Promoting and enhancing use of bicycles on campus through the Fix It and Go! program funded in 2013 has had lasting impact.

The Benefits of Innovation

Ten years of community ideas and innovation grants leave their mark


Deborah Dudley

Over the last decade, with thanks to the University leadership’s trust in the ideas of the Laurentian community, the Innovation Grants program has funded over 70 projects, granting $500,000 to improve the quality of campus life through new and inspired initiatives. Each grant proposal reflected both the perpetual and the evolving values of St. Lawrence students, faculty, and staff. Most projects have had team collaborators, often between students and employees. 

The program was begun early in President Emeritus William L. Fox’s tenure, initially supported in 2010 through a grant from the Mellon Foundation, which often provides grants to new presidents to encourage unique initiatives. Instead of spearheading the initiatives himself, Fox had other plans. 

“President Fox recognized a founding principle of St. Lawrence—the inherent value of each person—when he established the Innovation Grants program in 2010,” says Lisa Cania, vice president for Community & Employee Relations, who has managed the grant committee for the past 10 years. “He felt that the best ideas, the ones that would be appreciated most highly by the community, would come from members of the community itself. Inviting ideas from everyone, and funding projects suggested by students, faculty, and staff, exemplifies our regard for one another and our shared belief in St.
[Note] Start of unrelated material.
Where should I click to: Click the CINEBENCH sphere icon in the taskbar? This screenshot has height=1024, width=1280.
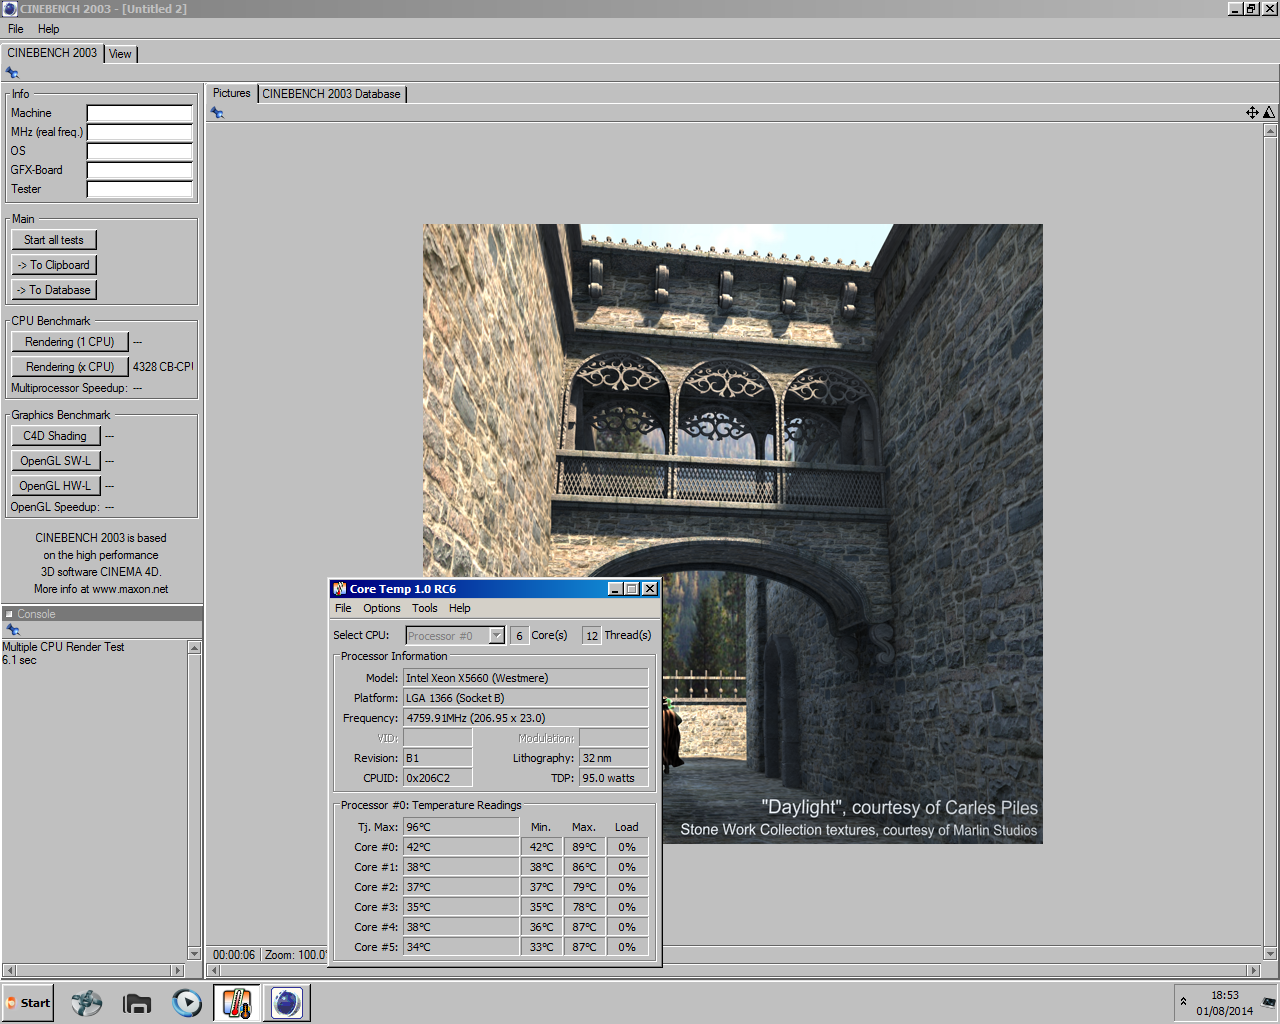[x=287, y=1003]
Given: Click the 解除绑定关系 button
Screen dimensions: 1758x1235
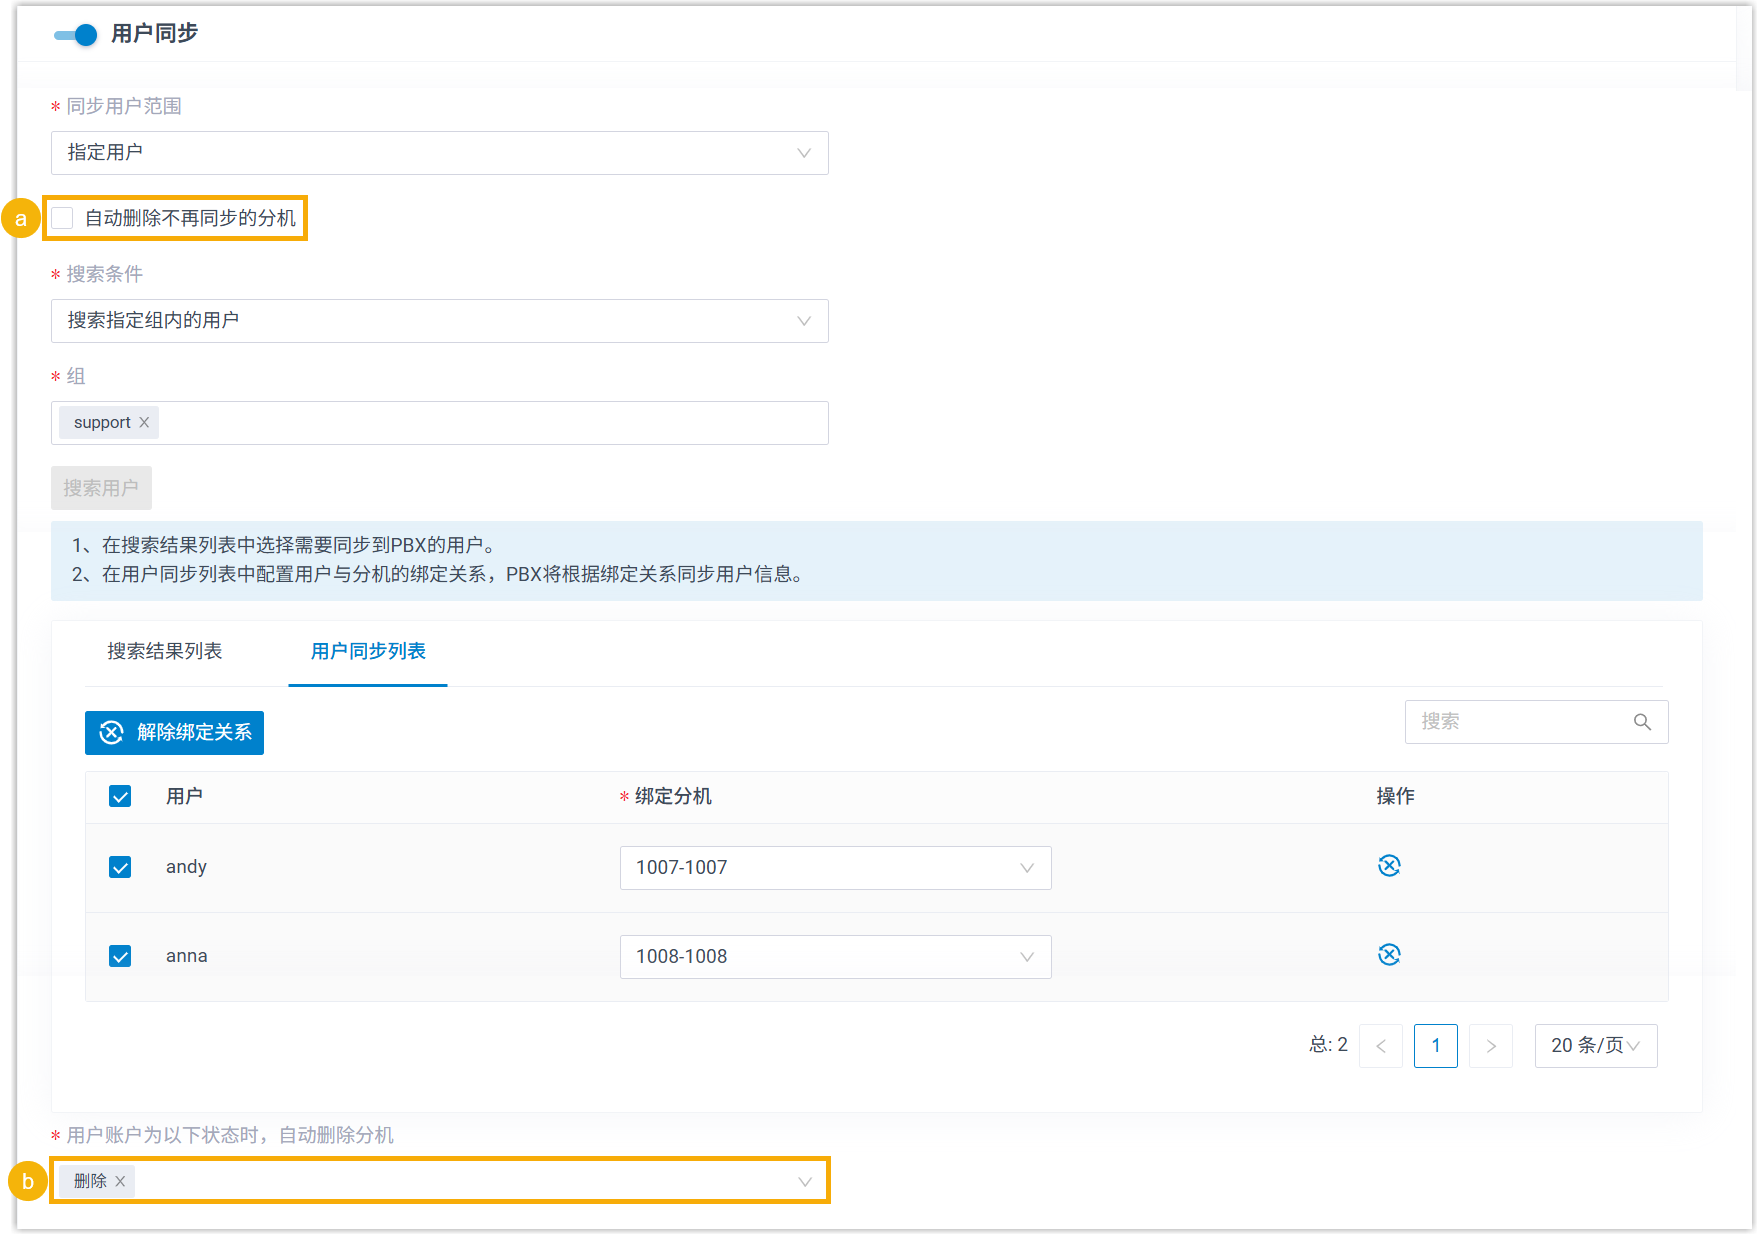Looking at the screenshot, I should (x=174, y=733).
Lawrence.”

This year, the Innovation Grants program concluded its 10-year work by selecting five proposals from among the 10 submitted for the final competition, including a campus disc golf course to foster community recreation; the “Pole Liberation Project” to provide safe spaces for freedom of expression; the continuation of the Radical Self-care Series which looks at health and wellness from a more inclusive lens; the “WE ARE…” Project empowering Black, Indigenous, and People of Color (BIPOC) students to expand the Laurentian community; and Wellness Zones securing space for meditation, prayer, and other stress-reducing resources for students in the aftermath of a tumultuous year. 
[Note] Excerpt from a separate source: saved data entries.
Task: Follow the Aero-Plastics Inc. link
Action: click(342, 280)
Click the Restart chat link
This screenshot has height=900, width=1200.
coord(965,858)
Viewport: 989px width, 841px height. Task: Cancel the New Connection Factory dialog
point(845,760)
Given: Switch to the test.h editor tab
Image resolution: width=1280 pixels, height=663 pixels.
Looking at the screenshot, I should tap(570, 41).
Any one of these projects may take root in the campus just as previous projects have. Intergroup Dialogue, which has grown into a multidisciplinary resource for campus conversations, began through an Innovation Grant, as did the First-Year Convocation, which was started in 2010 to jump-start community building and has become an annual event held after classes have begun. Management 101 is now in its 10th year of training sessions sponsored by Human Resources focused on topics instrumental to enabling managers to be more successful. Fix It and Go!, started in 2013, continues to promote and enhance the cycling experience for the entire St. Lawrence community by providing two self-contained outdoor repair stands, and the 2016 grant to fund the SLU Cyber-Café played a critical role in the emergence of eSports, which was recently added as a varsity team sport for the Saints athletics program. 

Even the physical landscape of the campus has been affected by grants such as the St. Lawrence Sitting Stones Project awarded in 2016, which funded the landscaping of the rock terraces above the newly reconstructed Richard F. Brush ’52 University Quad and the strategic addition of sitting stones outside of the Sullivan Student Center. These multilevel sitting stones have transformed these locations into functional gathering spaces for informal interactions, outdoor classrooms, and relaxation. By creating an inviting natural environment, the community is connected and a deep sense of place is reinforced. 

Whether physical, intellectual, or emotional, the impact of 10 years of Innovation Grants continues to leave their mark on generations of Laurentians.